El resultado Algún día un ingeniero alimentario debería hacer una tesis sobre la interacción de los ácidos y las proteínas del pescado. Así como en el cebiche regular, el líquido que resulta de la combinación del limón, la sal y el pescado ya no es más vulgar y silvestre jugo de limón, sino algo mucho más complejo, suavizado y sutil, este marinado de tumbo y maracuyá perdió su condición frutal nativa al unirse con el pescado y sus propios jugos. Se mantuvo muchísimo del aroma, pero el sabor perdió la virulencia del maracuyá y la astringencia feroz del tumbo verde, para convertirse en una salsa ácida ma non troppo, sutilmente dulzona, un sabor francamente feliz. Y el pescado ganó algo de esos sabores, pero siguió sabiendo a corvina, no a pescado genérico.

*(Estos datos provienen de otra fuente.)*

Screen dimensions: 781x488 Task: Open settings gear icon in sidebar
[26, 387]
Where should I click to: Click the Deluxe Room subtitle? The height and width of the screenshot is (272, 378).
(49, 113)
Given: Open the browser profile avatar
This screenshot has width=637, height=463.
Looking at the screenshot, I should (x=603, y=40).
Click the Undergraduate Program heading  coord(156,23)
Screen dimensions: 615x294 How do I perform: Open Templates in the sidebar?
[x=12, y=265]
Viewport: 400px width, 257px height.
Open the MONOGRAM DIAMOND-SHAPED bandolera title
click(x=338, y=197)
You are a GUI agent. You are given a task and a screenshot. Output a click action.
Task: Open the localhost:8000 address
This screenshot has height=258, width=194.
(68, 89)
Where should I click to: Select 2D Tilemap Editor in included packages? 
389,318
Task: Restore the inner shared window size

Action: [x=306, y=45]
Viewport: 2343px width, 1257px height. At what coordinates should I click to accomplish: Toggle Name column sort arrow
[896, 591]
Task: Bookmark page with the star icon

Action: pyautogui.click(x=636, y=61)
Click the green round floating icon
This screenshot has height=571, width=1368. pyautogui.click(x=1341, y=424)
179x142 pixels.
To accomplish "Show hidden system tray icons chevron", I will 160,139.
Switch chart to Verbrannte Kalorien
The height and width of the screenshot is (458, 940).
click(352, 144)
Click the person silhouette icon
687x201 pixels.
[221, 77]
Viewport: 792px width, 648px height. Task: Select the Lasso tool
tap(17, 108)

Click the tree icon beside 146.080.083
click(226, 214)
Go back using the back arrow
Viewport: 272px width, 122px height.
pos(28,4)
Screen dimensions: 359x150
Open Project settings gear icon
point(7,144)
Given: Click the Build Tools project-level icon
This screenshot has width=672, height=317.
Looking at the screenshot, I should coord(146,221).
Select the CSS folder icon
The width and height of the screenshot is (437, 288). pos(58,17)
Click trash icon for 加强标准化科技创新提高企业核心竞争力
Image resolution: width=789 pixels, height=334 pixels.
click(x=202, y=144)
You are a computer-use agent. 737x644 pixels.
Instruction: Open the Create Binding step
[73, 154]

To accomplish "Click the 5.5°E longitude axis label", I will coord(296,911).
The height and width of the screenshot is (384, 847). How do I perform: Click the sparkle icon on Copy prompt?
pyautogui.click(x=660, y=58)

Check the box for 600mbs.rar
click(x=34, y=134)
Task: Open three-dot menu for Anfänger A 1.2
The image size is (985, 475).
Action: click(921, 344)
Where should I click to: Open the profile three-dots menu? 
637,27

No se a ciencia cierta si nuestros antepasados hacían así el cebiche. Pero lo pudieron hacer porque esos eran los ingredientes que les daba la tierra, porque si eran pescadores el maracuyá y el tumbo son tan portátiles y tan poco perecederos como el limón. Y si no lo hicieron así, no saben lo que se perdieron. Y si usted no prueba, también se lo perderá. No es su cebiche estándar. Es otra cosa. Mejor que muchos cebiches que andan por ahí vestidos de seda.
LOS OTROS CEBICHES
(Si están publicados, haga click en el enlace)
- Cebiche Mixto tradicional a la antigua Leer Receta
- Pulpo al Olivo Leer Receta
- Tiradito en salsa de ají y rocoto
- Cebiche contemporáneo
¿Qué más le puedo decir? El cebiche no va bien con su dieta. El cebiche es dieta
El maracuyá tiene un poco menos de vitamina C que el limón, pero compensa con cantidades navegables de vitamina A. El tumbo no está en las listas internacionales de nutrición, así que no puedo hablar de él. Si tiene carencias de vitamina C, no se preocupe. Se las dará el ají.